▶ _Source text_:
# Ranger reunion to unlock door to past



## Boondocksaint375 (Jul 12, 2007)

*Ranger reunion to unlock door to past*

*WWII, other veterans eager to trade stories at Columbus event*

*BY MICK WALSH - mwalsh@ledger-enquirer.com -- *

Membership in the Ranger Battalions Association of World War II is dwindling.
In fact, when Jerry Styles, president of a group called the Sons and Daughters of World War II Rangers, began making plans to bring members of the association to Columbus for the Aug. 6-9 Ranger Rendezvous, he expected to make reservations for 35.
That number's down to 30.
"You know that they're dropping from our ranks much too fast," said Styles, an Acworth, Ga., resident and son of a Army Ranger. "We hope you all take time that week to seek out these soldiers, listen to their stories and thank them for their service."
Styles, whose dad Clarence survived the D-Day landing only to die in a traffic accident four years later, helped start the organization that assists aging soldiers attend reunions such as the Rendezvous.
"These men will not only be able to share their war stories with the citizens of Columbus but with the soldiers of the 75th Ranger Regiment," Styles said.
The WWII soldiers won't be the only group of retirees and former Rangers to attend the Rendezvous, which kicks off Aug. 6 with a mass tactical airborne operation with more than 1,000 Rangers, all in combat gear, parachuting onto the Fryar Drop Zone.
The four-day event is a unit tradition to bring the entire regiment together for the regimental change of command.
That will take place Aug. 9 at York Field on Main Post when Col. Richard D. Clarke assumes command from Col. Paul J. LaCamera. Clarke is a former 1st Battalion, 75th Ranger Regiment commander.
Styles, who owns his own business in the Atlanta suburb, began tracking down his father's former Army buddies five years ago. His dad brought back a red address book with him from the war, containing the names and addresses of many of his former comrades.
"I just wanted to learn more about my past," Styles said. "I never knew my dad."
That's because Styles was only a year old when his dad died.
"Three Purple Hearts and four Bronze Stars and he gets killed in a car wreck," he said.
Styles has been able to track down many of his father's friends. And he's been in contact with family members of those who have died. That's when he became active in the Sons and Daughters group.

[Entries from a dataset]

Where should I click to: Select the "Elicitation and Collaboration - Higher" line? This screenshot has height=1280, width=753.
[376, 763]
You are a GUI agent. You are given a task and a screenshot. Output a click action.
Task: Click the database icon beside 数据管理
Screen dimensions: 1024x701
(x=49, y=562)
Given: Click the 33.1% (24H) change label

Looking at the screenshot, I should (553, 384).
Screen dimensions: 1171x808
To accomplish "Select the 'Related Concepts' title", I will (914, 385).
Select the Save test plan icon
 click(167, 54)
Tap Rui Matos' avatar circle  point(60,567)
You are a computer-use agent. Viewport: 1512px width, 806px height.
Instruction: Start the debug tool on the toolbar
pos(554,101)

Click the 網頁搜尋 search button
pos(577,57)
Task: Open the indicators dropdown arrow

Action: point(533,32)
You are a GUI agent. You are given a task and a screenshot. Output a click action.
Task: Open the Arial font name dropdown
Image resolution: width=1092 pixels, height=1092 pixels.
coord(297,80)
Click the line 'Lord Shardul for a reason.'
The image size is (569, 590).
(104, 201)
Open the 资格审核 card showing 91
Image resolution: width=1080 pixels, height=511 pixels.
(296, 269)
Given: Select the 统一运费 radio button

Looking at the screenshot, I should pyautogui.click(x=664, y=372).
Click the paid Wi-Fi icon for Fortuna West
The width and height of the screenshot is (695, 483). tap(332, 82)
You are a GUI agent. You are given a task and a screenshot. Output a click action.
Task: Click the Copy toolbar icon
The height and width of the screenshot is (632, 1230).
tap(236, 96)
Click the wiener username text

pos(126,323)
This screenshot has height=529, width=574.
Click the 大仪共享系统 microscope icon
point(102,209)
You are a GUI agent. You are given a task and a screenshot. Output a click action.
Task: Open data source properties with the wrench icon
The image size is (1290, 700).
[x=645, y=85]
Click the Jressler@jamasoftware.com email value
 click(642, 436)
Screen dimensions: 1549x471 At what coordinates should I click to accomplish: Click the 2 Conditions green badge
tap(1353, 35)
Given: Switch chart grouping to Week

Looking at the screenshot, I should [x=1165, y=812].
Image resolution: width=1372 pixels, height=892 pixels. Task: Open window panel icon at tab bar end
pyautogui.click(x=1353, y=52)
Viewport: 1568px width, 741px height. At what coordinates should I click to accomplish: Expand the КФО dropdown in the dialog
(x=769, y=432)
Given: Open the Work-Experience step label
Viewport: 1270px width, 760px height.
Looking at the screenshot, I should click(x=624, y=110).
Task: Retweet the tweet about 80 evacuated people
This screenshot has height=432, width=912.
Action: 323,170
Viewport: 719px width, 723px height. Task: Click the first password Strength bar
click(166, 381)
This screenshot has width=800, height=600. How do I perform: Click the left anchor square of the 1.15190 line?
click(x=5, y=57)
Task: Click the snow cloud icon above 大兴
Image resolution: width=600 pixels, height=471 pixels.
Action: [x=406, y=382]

▶ _Task set_:
a) Extract the passage of the Ranger reunion article from "That's because Styles" to "and Daughters group.", copying it word for word.
b) Extend the Ranger reunion article, starting after its final sentence.
The rows stand apart from the Ranger reunion article and are separate material.

▶ _Answers for the tasks_:
a)
That's because Styles was only a year old when his dad died.
"Three Purple Hearts and four Bronze Stars and he gets killed in a car wreck," he said.
Styles has been able to track down many of his father's friends. And he's been in contact with family members of those who have died. That's when he became active in the Sons and Daughters group.

b)
Styles' group, and any members of the public, are invited to attend most of the events during the Rendezvous on post.
The mass parachute jump highlights the first day of the event. The Rangers will participate in a three-mile run on Aug. 7 and later form teams to compete in a stress-shoot training obstacle. The event tests Rangers on their combat skills including marksmanship and clearing obstacles.
From 10 a.m. to 2 p.m., there's an open house at the 3rd Battalion, 75th Ranger Regiment area. Guests will see the latest vehicles, equipment, gear and technology.
A variety of Ranger sports competitions will take place throughout the day including combatives/boxing, football, softball and tug-of-war.
The induction ceremony for the regiment's newest Distinguished and Honorary Members will be held Aug. 8. Distinguished members are inducted for their outstanding accomplishments while assigned to the 75th Ranger Regiment; honorary members are inducted for their outstanding support to the regiment.
Following at 1:30 p.m., there will be the Ranger Hall of Fame Induction ceremony at Infantry Hall's Marshall Auditorium.
The week concludes with the change of command ceremony on Aug. 9.
*Contact Mick Walsh at 706-571-8588*


----------



## Gypsy (Jul 12, 2007)

Sounds like it will be a great time.


----------



## MADMIKE175 (Jul 12, 2007)

Anyone here going to the event?


----------



## Looon (Jul 12, 2007)

MADMIKE175 said:


> Anyone here going to the event?


I tried like hell, but no joy. My wife and son's schedule isn't going to allow it as it turns out.

From what I understand, a bunch of guys from my platoon will be there.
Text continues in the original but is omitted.